The ratio of the short axis to the long axis of the lymph node below 0.5 (an increase in A-P diameter) is evaluated in roundness. Although roundness is a safe criterion for the differentiation of malignant and benign LAP, some studies have found that the rate of round shape is high in tuberculous lymphadenitis (17,22). The rate of round LAP in cases of infectious mononucleosis was reported to be 69% (7). Khanna et al. (3) reported that all histologically diagnosed reactive LAPs were oval. Ahuja et al. (22) reported that 37% of reactive LAPs, 72% of tuberculous lymphadenitis, and 91% of lymphomatous LAPs were round in adult patients with cervical lymph nodes. Ninety-three percent of the lymph nodes in our patients were oval. There were two cases with an increased roundness index in each group.

Microlobulation should be evaluated along with other parameters and is generally favorable for malignancy (22). In our cases, contour lobulation did not help to distinguish benign LAPs.

In benign lymphadenopathies, vascular flow occurs in hilar regions. Suppurative lymph nodes show increased hilar vascularity but may also have a necrotic pattern (3,10,17,19). In malignant nodes, vascularity decreases in the hilar region and increases in the peripheral region, and a chaotic image occurs (23). In addition, necrotic areas can be seen in the lymph nodes due to the infiltration of the medulla by malignant cells and interruption of blood flow. Gupta et al. (5) reported that the vascular pattern has a sensitivity of 89% and a specificity of 95% in determining malignancy. Prativadi et al. (17) emphasized that benign lymph nodes have hilar vascularity, whereas malignant lymph nodes show a mixed or peripheral vascularity pattern. Kartal et al. (24) reported hilar vascularity, peripheral vascularity, and mixed vascularity in 90%, 5%, and 5% of benign LNs, respectively. Fu et al. (7) found that hilar vascularity was 100% in reactive LAPs, 63% in bacterial lymphadenitis, 17% in LAPs diagnosed as lymphoma, and 90% in EBV lymphadenitis. Vascular pattern is the most sensitive parameter for differentiating between benign and malignant lymph nodes. As can be seen from these studies, hilar vascularity refers to benign LAPs such as primarily reactive LAPs and viral lymphadenitis. All reactive LAPs exhibited hilar vascularity. Necrosis was detected in two patients with suppurative lymphadenitis and EBV lymphadenitis. However, this difference was not statistically significant, probably because of the small number of patients. A peripheral vascular pattern, mostly observed in malignant cases, was not observed.

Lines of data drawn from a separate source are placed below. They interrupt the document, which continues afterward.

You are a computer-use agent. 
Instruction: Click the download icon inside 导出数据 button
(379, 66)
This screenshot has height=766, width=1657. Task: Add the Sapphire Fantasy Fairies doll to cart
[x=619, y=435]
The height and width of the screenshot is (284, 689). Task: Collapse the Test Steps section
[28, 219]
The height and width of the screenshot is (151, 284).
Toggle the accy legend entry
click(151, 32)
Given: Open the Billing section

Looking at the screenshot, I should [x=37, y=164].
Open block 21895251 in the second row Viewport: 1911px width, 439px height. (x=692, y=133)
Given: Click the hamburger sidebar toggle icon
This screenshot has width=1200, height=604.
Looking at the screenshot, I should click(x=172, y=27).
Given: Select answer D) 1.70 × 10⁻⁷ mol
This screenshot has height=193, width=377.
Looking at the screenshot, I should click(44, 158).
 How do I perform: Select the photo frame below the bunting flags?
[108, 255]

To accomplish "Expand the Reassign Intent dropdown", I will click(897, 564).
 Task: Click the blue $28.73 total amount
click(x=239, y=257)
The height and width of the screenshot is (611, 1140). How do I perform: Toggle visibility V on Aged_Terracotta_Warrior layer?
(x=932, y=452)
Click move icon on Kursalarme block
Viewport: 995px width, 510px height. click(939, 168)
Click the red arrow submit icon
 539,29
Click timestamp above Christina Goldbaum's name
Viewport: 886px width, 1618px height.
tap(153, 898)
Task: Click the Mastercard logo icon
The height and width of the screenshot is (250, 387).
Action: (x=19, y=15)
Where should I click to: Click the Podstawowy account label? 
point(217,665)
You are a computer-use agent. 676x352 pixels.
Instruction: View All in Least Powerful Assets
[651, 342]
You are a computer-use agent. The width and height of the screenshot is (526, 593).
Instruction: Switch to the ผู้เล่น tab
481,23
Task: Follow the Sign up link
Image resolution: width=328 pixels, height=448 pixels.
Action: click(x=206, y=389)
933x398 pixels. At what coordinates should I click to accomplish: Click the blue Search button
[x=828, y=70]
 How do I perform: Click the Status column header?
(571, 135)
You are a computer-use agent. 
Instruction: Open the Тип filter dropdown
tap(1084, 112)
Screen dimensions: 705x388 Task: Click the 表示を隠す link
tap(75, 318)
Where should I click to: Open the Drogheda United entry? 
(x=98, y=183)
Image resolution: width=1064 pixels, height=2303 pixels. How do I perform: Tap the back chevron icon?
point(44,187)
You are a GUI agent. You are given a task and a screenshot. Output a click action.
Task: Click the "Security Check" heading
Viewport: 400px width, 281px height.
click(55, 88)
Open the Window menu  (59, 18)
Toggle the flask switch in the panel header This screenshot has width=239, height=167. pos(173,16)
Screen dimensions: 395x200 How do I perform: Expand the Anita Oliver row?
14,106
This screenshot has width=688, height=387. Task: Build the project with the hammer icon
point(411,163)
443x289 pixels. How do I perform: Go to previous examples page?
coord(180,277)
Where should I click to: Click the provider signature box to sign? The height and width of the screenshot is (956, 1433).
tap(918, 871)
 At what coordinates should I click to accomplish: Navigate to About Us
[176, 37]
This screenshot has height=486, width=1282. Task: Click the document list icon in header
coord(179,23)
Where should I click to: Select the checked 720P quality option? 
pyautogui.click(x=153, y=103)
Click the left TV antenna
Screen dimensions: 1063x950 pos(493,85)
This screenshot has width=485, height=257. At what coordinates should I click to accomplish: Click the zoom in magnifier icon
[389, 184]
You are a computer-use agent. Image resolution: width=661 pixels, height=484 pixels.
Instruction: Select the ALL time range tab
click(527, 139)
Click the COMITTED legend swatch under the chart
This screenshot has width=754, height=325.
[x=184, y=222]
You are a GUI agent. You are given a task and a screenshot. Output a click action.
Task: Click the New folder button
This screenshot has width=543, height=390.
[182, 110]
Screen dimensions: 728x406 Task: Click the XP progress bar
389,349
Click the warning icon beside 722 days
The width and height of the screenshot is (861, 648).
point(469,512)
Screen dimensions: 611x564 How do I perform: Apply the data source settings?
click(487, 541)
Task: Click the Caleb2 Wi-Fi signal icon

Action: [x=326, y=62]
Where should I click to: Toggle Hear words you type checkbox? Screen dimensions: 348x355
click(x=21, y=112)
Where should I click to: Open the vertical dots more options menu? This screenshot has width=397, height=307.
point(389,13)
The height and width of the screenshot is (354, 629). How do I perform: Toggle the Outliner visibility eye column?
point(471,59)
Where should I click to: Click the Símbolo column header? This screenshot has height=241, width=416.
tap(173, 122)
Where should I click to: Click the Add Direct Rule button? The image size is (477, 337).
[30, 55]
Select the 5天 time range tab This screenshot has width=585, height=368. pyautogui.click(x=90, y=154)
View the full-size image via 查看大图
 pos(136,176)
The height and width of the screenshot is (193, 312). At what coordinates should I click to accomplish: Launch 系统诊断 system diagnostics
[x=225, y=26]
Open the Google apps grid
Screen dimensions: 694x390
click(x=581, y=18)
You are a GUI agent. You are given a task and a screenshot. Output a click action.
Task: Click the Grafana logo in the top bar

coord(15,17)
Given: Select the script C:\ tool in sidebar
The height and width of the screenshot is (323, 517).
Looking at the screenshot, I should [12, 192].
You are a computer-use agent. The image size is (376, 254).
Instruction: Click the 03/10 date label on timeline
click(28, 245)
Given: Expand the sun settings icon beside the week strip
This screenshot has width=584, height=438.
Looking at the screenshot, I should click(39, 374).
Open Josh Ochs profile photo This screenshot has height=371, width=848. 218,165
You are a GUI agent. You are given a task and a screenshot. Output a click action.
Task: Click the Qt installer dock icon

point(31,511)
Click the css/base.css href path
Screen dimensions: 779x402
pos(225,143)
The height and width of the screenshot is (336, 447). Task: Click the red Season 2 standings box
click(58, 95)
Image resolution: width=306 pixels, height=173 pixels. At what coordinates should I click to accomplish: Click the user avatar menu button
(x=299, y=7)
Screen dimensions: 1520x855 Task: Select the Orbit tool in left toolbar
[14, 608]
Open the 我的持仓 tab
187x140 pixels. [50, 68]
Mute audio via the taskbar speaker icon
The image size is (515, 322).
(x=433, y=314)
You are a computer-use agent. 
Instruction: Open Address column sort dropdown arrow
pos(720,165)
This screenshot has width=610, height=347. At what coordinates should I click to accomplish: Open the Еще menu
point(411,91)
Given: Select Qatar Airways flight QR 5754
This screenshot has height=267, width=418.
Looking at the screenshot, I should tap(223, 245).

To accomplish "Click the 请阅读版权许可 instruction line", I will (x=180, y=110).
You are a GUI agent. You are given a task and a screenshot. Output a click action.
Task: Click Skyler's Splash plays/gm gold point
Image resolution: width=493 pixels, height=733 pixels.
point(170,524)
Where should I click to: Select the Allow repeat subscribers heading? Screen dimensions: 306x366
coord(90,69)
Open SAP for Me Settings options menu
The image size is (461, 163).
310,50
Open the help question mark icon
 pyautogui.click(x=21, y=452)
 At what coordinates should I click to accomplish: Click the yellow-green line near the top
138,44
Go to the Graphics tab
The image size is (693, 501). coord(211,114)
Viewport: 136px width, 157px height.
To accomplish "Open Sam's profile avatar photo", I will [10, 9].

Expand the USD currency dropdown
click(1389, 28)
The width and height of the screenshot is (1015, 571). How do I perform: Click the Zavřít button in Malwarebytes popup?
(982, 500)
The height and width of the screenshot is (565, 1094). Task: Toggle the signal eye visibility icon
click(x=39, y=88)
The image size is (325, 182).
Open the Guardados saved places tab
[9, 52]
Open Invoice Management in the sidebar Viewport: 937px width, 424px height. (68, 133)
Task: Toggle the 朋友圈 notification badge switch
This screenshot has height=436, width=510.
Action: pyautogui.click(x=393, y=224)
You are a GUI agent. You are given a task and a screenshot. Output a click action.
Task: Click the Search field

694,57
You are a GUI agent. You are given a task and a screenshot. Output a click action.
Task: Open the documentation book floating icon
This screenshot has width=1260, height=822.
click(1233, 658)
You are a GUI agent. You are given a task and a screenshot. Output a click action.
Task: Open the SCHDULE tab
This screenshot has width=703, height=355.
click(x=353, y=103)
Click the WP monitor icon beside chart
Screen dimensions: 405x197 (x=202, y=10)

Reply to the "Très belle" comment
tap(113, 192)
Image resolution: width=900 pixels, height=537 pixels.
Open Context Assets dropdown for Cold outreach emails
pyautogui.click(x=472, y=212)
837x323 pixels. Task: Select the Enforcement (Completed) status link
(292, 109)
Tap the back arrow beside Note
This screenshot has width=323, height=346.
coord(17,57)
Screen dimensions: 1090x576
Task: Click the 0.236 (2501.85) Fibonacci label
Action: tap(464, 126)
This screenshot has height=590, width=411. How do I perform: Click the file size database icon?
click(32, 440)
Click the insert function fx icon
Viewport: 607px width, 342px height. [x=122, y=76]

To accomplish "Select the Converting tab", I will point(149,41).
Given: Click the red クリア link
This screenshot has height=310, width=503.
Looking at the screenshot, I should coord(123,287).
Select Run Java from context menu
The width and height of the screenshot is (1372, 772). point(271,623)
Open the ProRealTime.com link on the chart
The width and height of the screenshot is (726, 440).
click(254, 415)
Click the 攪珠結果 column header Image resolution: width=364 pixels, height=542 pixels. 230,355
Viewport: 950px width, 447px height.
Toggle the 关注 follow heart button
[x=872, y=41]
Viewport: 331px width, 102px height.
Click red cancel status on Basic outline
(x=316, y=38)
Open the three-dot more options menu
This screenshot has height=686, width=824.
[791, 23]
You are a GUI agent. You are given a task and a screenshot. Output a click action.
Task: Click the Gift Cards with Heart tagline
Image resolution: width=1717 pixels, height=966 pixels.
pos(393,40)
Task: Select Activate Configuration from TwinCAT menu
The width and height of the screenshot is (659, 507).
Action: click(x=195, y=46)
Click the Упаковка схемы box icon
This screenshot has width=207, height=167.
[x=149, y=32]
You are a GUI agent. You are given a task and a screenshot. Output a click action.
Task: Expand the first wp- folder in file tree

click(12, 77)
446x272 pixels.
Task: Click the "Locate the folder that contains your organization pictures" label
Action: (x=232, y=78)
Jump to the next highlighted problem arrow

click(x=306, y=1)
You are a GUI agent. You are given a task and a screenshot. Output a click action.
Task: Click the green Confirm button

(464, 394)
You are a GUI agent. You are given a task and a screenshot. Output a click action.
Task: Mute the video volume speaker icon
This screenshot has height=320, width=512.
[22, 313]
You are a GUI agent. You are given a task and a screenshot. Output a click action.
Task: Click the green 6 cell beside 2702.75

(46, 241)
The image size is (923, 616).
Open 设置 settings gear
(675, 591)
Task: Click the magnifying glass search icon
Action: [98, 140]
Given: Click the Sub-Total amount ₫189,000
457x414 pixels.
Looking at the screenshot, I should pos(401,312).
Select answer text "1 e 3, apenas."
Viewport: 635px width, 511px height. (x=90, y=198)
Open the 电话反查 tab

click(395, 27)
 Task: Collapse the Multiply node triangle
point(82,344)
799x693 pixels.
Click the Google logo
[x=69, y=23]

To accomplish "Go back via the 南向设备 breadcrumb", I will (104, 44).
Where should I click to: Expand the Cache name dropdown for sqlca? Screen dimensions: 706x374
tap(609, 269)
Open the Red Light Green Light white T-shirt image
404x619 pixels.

While reactive LAP and viral lymphadenitis have sharp borders, some studies have mentioned border irregularities in bacterial lymphadenitis (5,6,17). This is due to edema and inflammation in the surrounding tissues. We detected irregular borders in 40% of the bacterial lymphadenitis cases and in one case of viral lymphadenitis. The borders were regular in all the lymph nodes in the reactive LAP group.


This study showed that the size and cortical thickening observed on ultrasonography did not contribute to the differential diagnosis of benign LAP. Loss of hilar echogenicity can be used in the differential diagnosis because it is significantly less common in the reactive LAP group than in the viral lymphadenitis group. In addition, border irregularities can be used as a finding suggestive of bacterial lymphadenitis. However, regardless of the patient’s clinical presentation, ultrasonographic findings alone are not sufficient to differentiate reactive LAP.

Study Limitations

The limitation of the present study is that not all diagnoses could be confirmed by biopsy or serological microbiological testing.


Ethics Committee Approval: Ethics committee approval was obtained from Sakarya University, numbered E-71522473-050.01.04-155155-227.

Conflict of Interest: No conflict of interest was declared by the authors.

Financial Disclosure: The authors declared that this study received no financial support.